Insurance coverage, pricing and risk management have become too unpredictable. The market is roiling with companies leaving or limiting coverage and pricing — in this uncertainty across all lines, consumer and commercial. With every movement, each link in a product or service’s supply chain adds this insidious additional compounding cost.

This predicament was ruled into law by a progressive-minded 1991 state Supreme Court and lingers due to flawed 2005 “compromise” legislation. In 2017, a different set of justices split over the bill’s intent and technicalities, but seemed to imply the status quo isn’t necessarily good, fair public policy. This time they deferred to the legislature to clarify and close the defective process.

Senate Bill 533, the “S.C. Justice Act,” would answer that challenge by bringing accountability to the public record so juries can dispatch justice without prejudice via a complete jury form listing all at-fault parties. Its sponsors include the Senate’s president, its majority leader, every committee chairman but one, and a brave no-nonsense, non-lawyer Democrat. A majority sponsors. However, entrenched interests threaten to filibuster. They would stifle the state’s legislative agenda to block this critical reform. 

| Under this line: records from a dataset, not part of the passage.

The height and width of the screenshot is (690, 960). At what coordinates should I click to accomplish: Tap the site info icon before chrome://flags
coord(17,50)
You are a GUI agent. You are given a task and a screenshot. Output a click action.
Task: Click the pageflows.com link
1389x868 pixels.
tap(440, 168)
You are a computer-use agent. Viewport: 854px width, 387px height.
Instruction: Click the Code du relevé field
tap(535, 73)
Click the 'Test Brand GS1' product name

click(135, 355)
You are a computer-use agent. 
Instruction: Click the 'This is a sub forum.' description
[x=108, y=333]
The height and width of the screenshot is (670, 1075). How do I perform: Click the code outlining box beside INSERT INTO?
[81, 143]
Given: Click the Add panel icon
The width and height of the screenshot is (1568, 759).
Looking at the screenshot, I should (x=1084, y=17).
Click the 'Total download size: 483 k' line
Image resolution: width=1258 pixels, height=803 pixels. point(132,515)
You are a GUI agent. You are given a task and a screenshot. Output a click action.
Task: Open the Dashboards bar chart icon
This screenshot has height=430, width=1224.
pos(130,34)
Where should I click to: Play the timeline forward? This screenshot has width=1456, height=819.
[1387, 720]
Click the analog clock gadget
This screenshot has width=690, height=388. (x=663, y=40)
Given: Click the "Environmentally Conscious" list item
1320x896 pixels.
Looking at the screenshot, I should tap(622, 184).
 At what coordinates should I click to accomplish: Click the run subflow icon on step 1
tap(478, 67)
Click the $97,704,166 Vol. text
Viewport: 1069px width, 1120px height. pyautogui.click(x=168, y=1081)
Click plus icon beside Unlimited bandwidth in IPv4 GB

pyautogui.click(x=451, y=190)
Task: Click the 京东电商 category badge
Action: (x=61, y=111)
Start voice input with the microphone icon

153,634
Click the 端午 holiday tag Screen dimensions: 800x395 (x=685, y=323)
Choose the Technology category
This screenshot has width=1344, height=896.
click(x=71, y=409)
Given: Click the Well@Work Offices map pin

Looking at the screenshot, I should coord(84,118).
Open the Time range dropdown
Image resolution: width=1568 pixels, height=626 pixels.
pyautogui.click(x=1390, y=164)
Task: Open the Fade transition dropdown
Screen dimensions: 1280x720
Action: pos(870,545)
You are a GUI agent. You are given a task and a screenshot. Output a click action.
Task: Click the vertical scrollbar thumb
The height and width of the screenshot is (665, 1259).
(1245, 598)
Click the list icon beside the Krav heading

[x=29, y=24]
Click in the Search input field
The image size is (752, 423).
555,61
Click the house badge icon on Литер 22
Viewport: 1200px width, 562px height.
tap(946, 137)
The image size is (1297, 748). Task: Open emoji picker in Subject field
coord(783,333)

Our modern, complex, interconnected economy needs attorneys. But the current system is wickedly unfair and perversely incentivizes the monetization of mistakes. 

Inaction has provoked a crisis for some and a slow but intensifying burn for others simply due to the nature of their operations. Certainly, a vicious confrontational cycle for all. No conservative can call this responsible. No liberal can call this justice.

Our Senate must resolve to cure this specific injustice immediately upon convening in January by adopting fair-share doctrines like our sister states. This will help preserve South Carolinians’ names on the doors of businesses and vehicles, and level not only our courtrooms, but the competitive playing field. Then, they owe a study of the whole “system.” 

We have a new slogan: “Nothing Without Trucking.” And there is nothing our legislature can do in 2024 that will have a more positive impact on public trust and social inflation than to “Fix the Jury Form.”

Rick Todd is president and CEO of the S.C. Trucking Association, which is based in Columbia.